> **INSTRUCTION**
Edit the rows from the start of the rows through the line holding "point(512,60)", inclusive, replacing "click" with "tap" and changing nothing else. Leave the pictures out of your answer.

> **DATASET CONTENT**
--
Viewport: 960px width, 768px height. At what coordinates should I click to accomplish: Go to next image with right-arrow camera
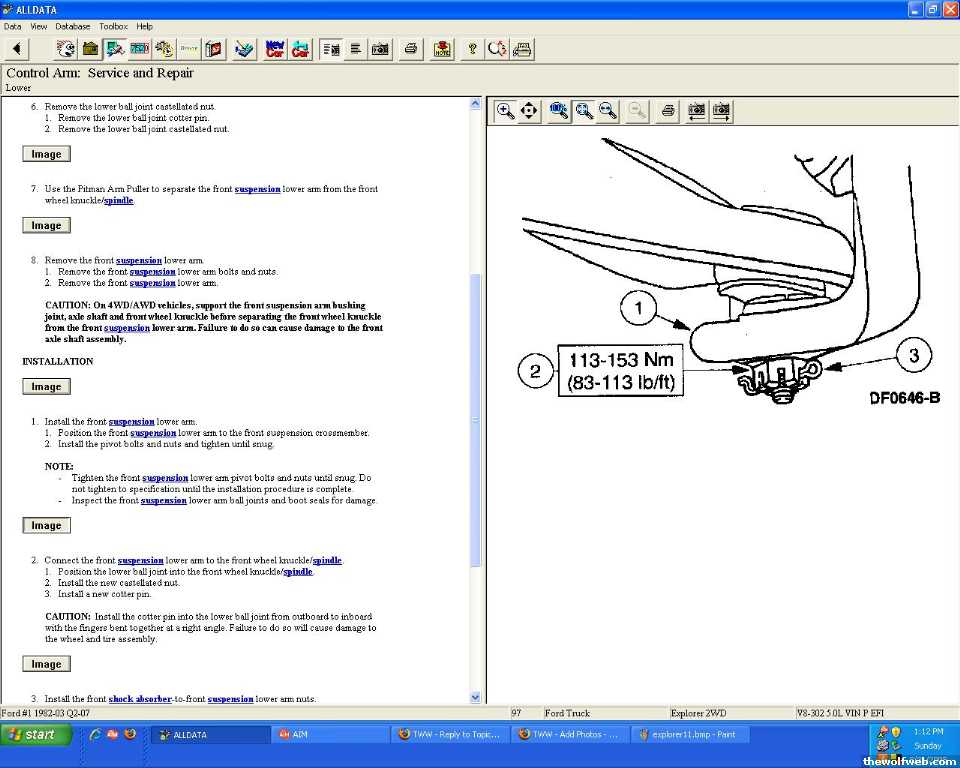[x=720, y=111]
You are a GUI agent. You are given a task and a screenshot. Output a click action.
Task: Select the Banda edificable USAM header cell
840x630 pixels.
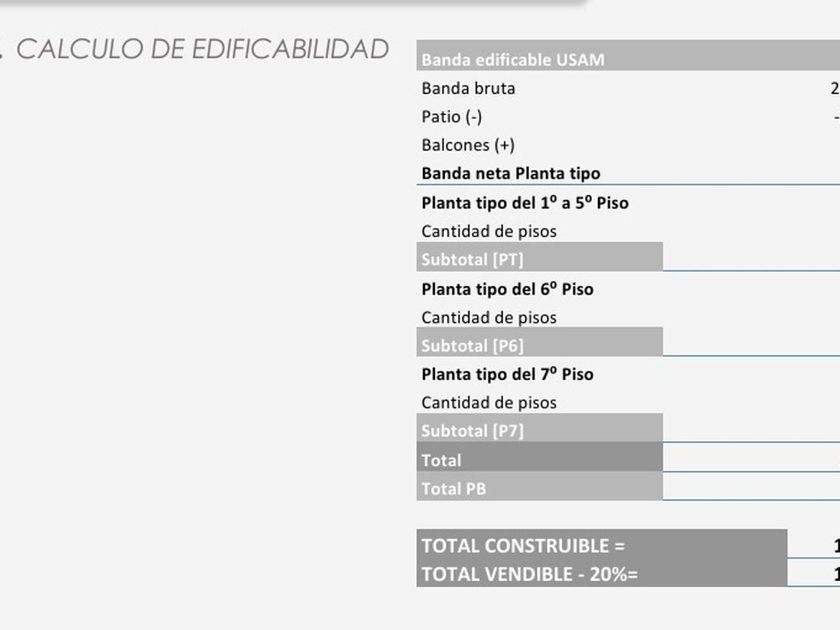point(512,60)
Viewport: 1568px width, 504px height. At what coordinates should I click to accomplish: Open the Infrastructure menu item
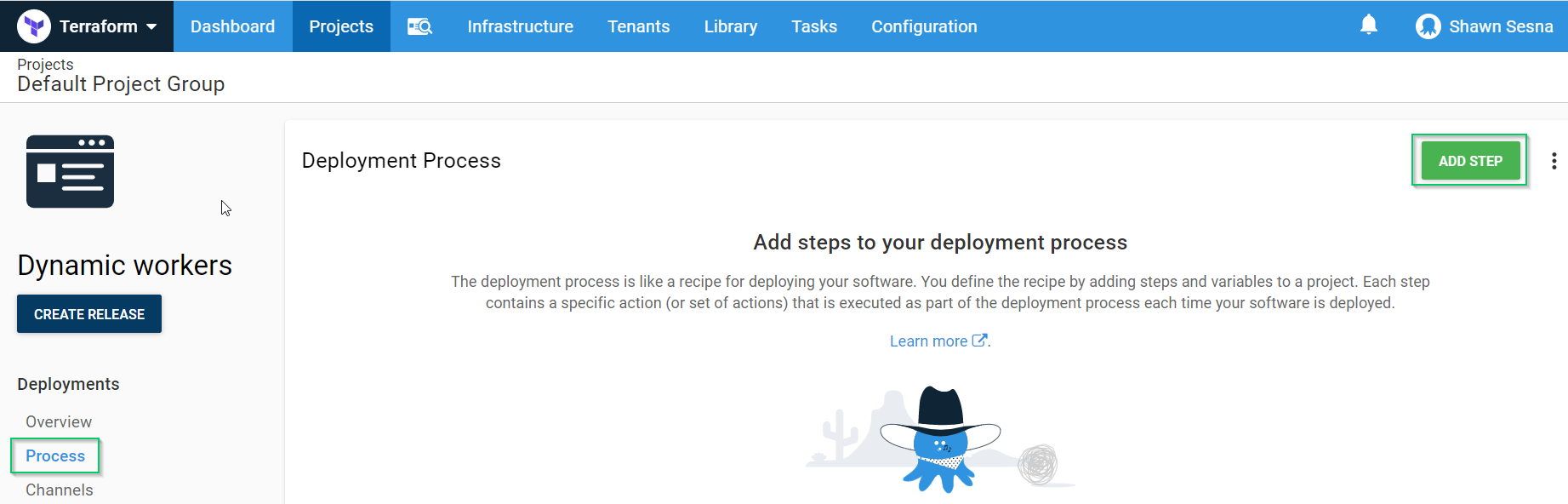(520, 26)
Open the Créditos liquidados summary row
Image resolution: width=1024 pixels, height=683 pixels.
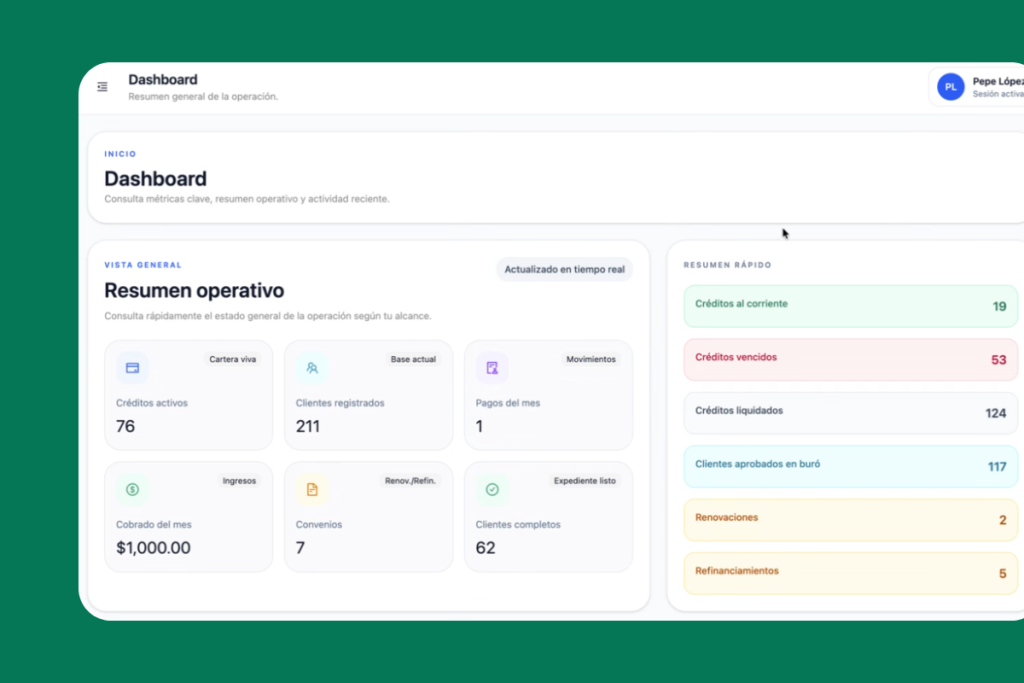[850, 412]
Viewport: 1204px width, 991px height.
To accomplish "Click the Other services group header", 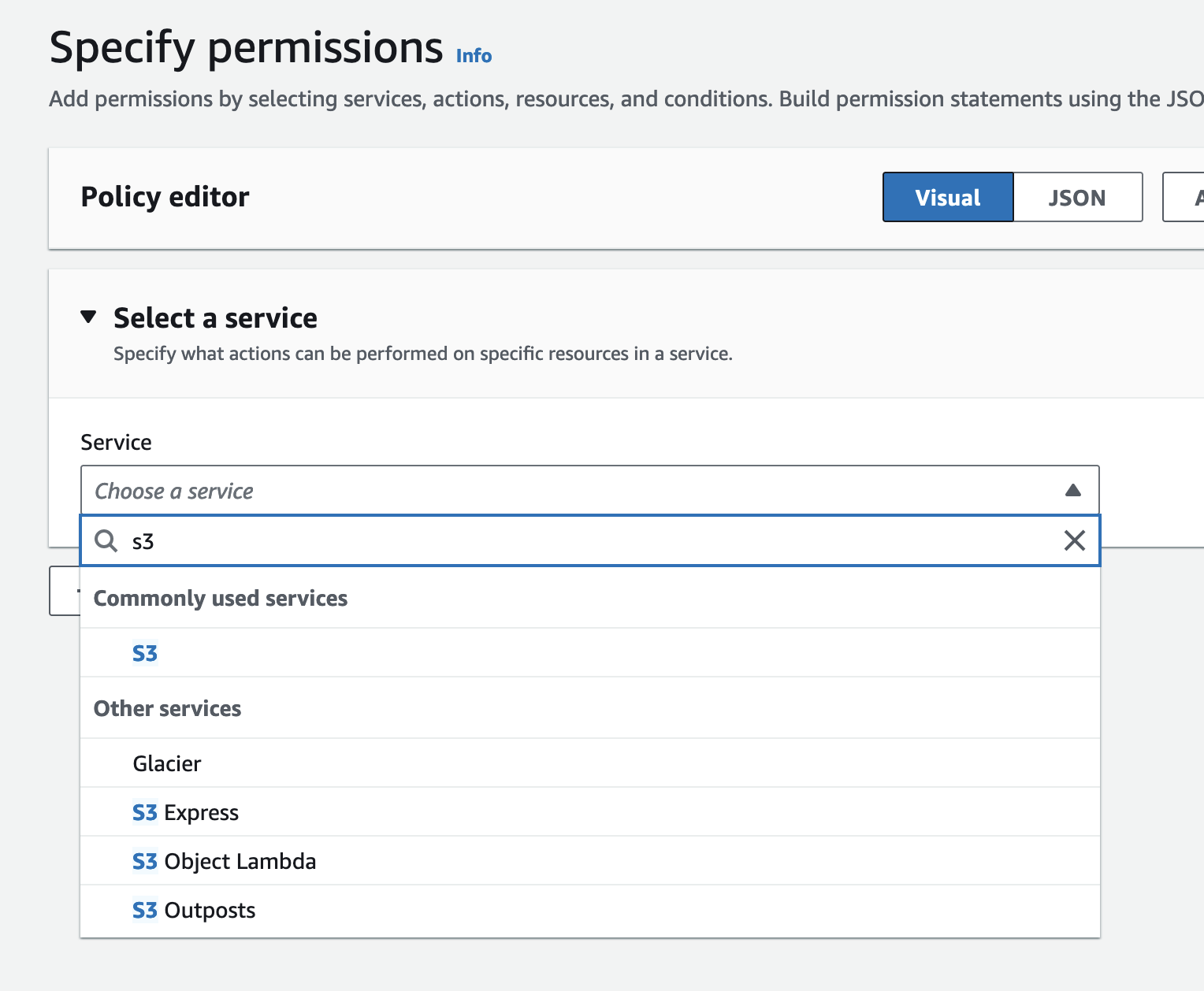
--
> **WRITTEN ANSWER**
Viewport: 960px width, 768px height. At what coordinates should I tap to accomplish: Go to next image with right-arrow camera
[x=720, y=111]
You are a GUI agent. You are given a task and a screenshot. Output a tap action.
Task: Select the Banda edificable USAM header cell
840x630 pixels.
point(512,60)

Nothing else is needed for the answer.